# komplexe welle?



## Nicmare (23. Februar 2004)

Hallo,
Wie erzeuge ich in After Effects ne schöne Welle? In photoshop nennt sich das unter Verzerrungsfilter  Welle, konzentrisch aus der Mitte. Ich hatte einen Ansatz über Radiowellen versucht aber ich glaube das geht in die falsche richtung oder? gibs dafür nen bestimmtes Plugin? 
MfG


----------



## gernegut (13. März 2004)

Caustics.

ein kostenfreies Zusatz-Plug für AFX nach der Registrierung.

CIAO


----------



## Nicmare (13. März 2004)

ich danke dir gernegut!


----------



## gernegut (13. März 2004)

Oder,

http://web.genarts.com/picture-index-avx.html

Sroll mal durch.
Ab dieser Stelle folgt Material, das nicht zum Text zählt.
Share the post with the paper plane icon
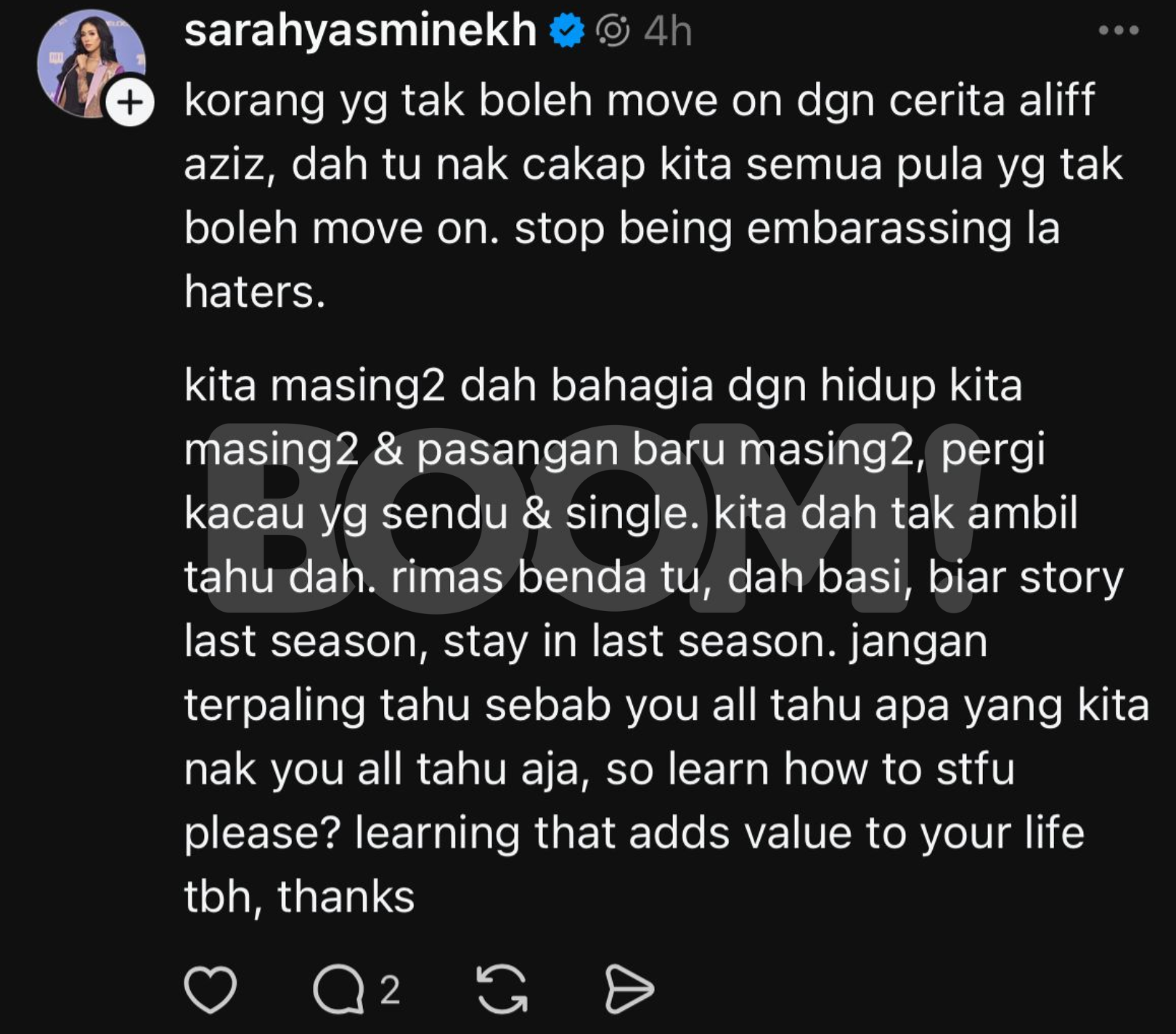 pyautogui.click(x=629, y=990)
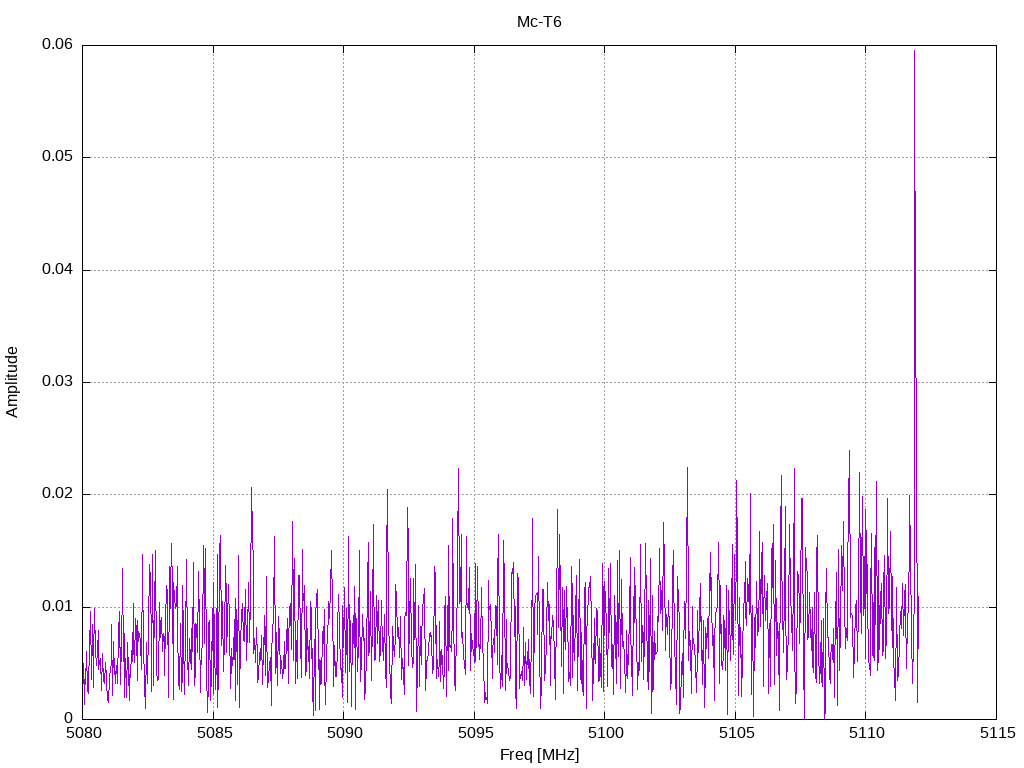Click the plot title Mc-T6
Screen dimensions: 1024x768
(539, 21)
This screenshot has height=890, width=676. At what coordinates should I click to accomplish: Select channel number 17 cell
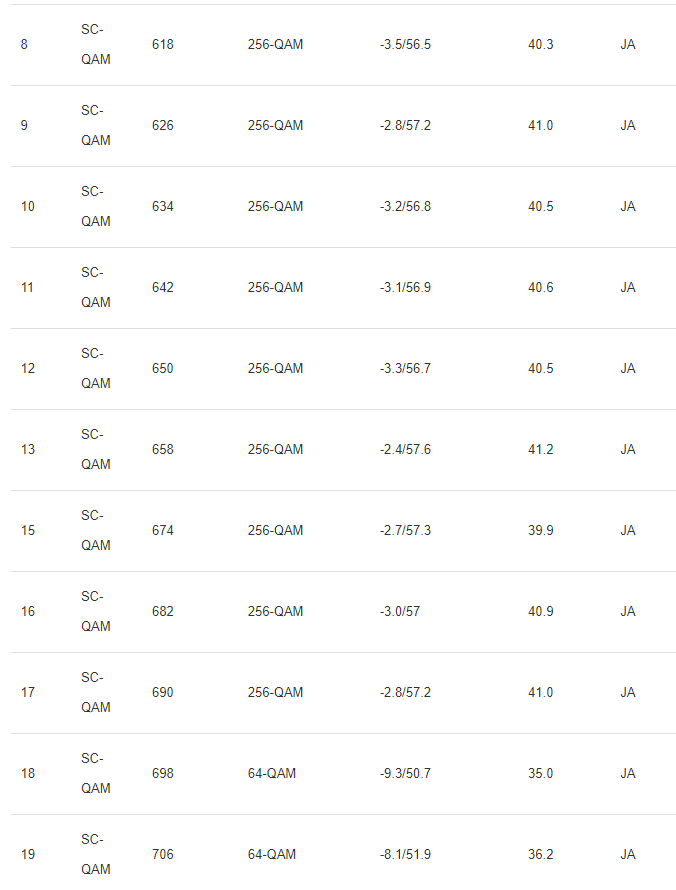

Da ist so ein Tropfen-Effekt. Setz' ich selber schon ein. Ist ein bisschen einfacher als Caustics.

Servus


----------



## Nicmare (13. März 2004)

jo, ich merk grad dass caustics wohl das falsche ist...


----------



## gernegut (13. März 2004)

Nein,

Caustics ist nicht das falsche, bietet nur mehr möglichkeiten und ist dem entsprechend komplexer.
Bei Interesse eine PN, dann schick ich Dir ein Tut von mir über Caustics.

Servus


----------



## gernegut (13. März 2004)

Oh,

da bin ich ein wenig verrutscht. Ich meine natürlich Waveworld. Ein gute Tutorial gibt's hier:
http://www.ayatoweb.com/ae_tips_e/ae26_e.html

Servus


----------



## Nicmare (13. März 2004)

hmm, bei caustics kommt bei mir immer die meldung:
"Bei Effekt Caustics stimmen die globalen Outflags nicht überein. Die Codeflags sind 0, die PiPL Flags hingegen 5. "

 liegt es vielleicht daran dass es nich so schön aussieht?


----------



## ODB (14. März 2004)

is bei mir auch


----------